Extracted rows
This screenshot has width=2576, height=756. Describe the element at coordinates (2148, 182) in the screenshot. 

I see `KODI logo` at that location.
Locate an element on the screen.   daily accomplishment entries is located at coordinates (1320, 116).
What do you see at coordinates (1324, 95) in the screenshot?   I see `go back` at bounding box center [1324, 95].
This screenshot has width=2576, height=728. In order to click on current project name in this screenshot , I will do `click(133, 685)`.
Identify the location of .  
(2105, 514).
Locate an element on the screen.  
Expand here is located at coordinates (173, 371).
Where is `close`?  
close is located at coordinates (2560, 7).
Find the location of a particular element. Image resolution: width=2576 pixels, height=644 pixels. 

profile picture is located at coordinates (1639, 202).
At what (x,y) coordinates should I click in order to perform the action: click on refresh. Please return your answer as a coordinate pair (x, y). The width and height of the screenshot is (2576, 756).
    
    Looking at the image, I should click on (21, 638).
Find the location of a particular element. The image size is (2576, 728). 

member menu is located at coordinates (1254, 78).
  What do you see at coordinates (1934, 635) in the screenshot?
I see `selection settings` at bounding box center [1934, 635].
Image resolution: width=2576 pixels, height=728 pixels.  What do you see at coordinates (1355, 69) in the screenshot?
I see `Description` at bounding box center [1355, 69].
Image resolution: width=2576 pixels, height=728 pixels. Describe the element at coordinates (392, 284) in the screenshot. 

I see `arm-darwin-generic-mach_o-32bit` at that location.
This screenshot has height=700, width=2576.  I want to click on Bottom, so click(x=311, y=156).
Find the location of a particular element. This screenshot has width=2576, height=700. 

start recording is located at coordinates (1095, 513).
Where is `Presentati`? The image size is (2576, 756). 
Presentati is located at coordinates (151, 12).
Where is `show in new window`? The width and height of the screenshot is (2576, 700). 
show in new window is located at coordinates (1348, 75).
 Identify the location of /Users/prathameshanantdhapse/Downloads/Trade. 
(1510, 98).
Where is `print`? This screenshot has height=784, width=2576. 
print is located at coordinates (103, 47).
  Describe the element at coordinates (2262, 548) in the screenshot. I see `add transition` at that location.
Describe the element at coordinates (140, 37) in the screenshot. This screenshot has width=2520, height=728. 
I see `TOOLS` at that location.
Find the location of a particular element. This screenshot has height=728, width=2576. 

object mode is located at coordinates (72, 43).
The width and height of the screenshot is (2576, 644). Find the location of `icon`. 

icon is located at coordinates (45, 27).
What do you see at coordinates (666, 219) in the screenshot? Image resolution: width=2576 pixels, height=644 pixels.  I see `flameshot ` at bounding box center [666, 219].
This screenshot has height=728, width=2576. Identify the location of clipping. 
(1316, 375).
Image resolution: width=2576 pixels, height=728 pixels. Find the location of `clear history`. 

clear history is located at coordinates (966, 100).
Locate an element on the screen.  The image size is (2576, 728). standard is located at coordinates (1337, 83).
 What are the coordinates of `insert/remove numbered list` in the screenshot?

**Stated goal:**
Return every line of the rows above as a JSON list of strings, one string per line, skipping any blank lines.

**Expected answer:**
[
  "This screenshot has width=2576, height=756. Describe the element at coordinates (2148, 182) in the screenshot. ",
  "I see `KODI logo` at that location.",
  "Locate an element on the screen.   daily accomplishment entries is located at coordinates (1320, 116).",
  "What do you see at coordinates (1324, 95) in the screenshot?   I see `go back` at bounding box center [1324, 95].",
  "This screenshot has width=2576, height=728. In order to click on current project name in this screenshot , I will do `click(133, 685)`.",
  "Identify the location of .  ",
  "(2105, 514).",
  "Locate an element on the screen.  ",
  "Expand here is located at coordinates (173, 371).",
  "Where is `close`?  ",
  "close is located at coordinates (2560, 7).",
  "Find the location of a particular element. Image resolution: width=2576 pixels, height=644 pixels. ",
  "profile picture is located at coordinates (1639, 202).",
  "At what (x,y) coordinates should I click in order to perform the action: click on refresh. Please return your answer as a coordinate pair (x, y). The width and height of the screenshot is (2576, 756).",
  "    Looking at the image, I should click on (21, 638).",
  "Find the location of a particular element. The image size is (2576, 728). ",
  "member menu is located at coordinates (1254, 78).",
  "  What do you see at coordinates (1934, 635) in the screenshot?",
  "I see `selection settings` at bounding box center [1934, 635].",
  "Image resolution: width=2576 pixels, height=728 pixels.  What do you see at coordinates (1355, 69) in the screenshot?",
  "I see `Description` at bounding box center [1355, 69].",
  "Image resolution: width=2576 pixels, height=728 pixels. Describe the element at coordinates (392, 284) in the screenshot. ",
  "I see `arm-darwin-generic-mach_o-32bit` at that location.",
  "This screenshot has height=700, width=2576.  I want to click on Bottom, so click(x=311, y=156).",
  "Find the location of a particular element. This screenshot has width=2576, height=700. ",
  "start recording is located at coordinates (1095, 513).",
  "Where is `Presentati`? The image size is (2576, 756). ",
  "Presentati is located at coordinates (151, 12).",
  "Where is `show in new window`? The width and height of the screenshot is (2576, 700). ",
  "show in new window is located at coordinates (1348, 75).",
  " Identify the location of /Users/prathameshanantdhapse/Downloads/Trade. ",
  "(1510, 98).",
  "Where is `print`? This screenshot has height=784, width=2576. ",
  "print is located at coordinates (103, 47).",
  "  Describe the element at coordinates (2262, 548) in the screenshot. I see `add transition` at that location.",
  "Describe the element at coordinates (140, 37) in the screenshot. This screenshot has width=2520, height=728. ",
  "I see `TOOLS` at that location.",
  "Find the location of a particular element. This screenshot has height=728, width=2576. ",
  "object mode is located at coordinates (72, 43).",
  "The width and height of the screenshot is (2576, 644). Find the location of `icon`. ",
  "icon is located at coordinates (45, 27).",
  "What do you see at coordinates (666, 219) in the screenshot? Image resolution: width=2576 pixels, height=644 pixels.  I see `flameshot ` at bounding box center [666, 219].",
  "This screenshot has height=728, width=2576. Identify the location of clipping. ",
  "(1316, 375).",
  "Image resolution: width=2576 pixels, height=728 pixels. Find the location of `clear history`. ",
  "clear history is located at coordinates (966, 100).",
  "Locate an element on the screen.  The image size is (2576, 728). standard is located at coordinates (1337, 83).",
  " What are the coordinates of `insert/remove numbered list` in the screenshot?"
]